_Goal_.
Rewrite the lines from the start of the listing through the line containing "pyautogui.click(x=<x>, y=<y>)", replacing "action" with "command" and leaving everything else unchanged.

Raw records
· · ·

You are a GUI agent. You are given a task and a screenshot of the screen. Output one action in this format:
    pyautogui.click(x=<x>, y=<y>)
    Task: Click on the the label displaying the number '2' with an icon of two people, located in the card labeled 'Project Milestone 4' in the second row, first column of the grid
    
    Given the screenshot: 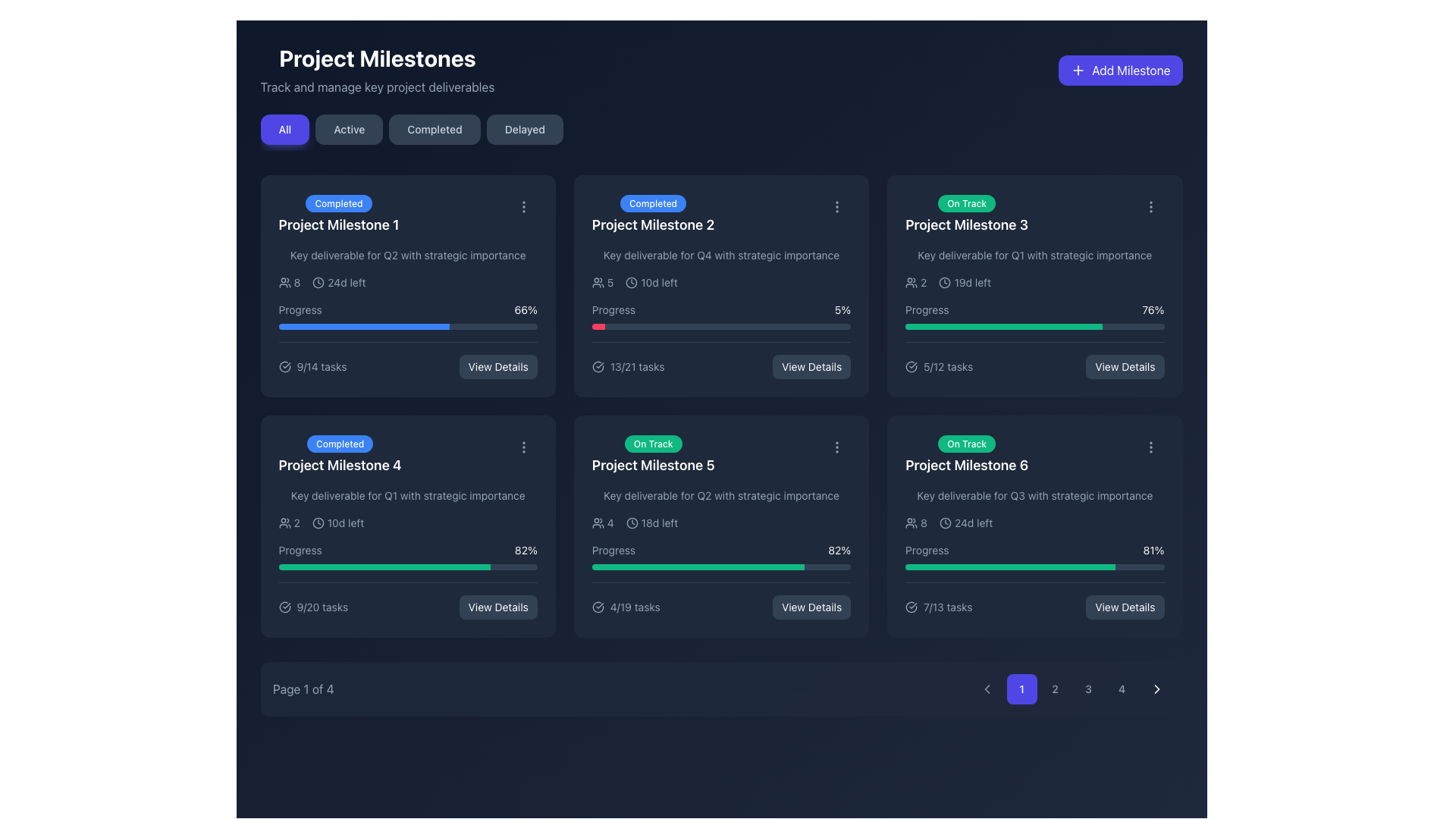 What is the action you would take?
    pyautogui.click(x=289, y=522)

· · ·

_Written response_.
You are a GUI agent. You are given a task and a screenshot of the screen. Output one command in this format:
    pyautogui.click(x=<x>, y=<y>)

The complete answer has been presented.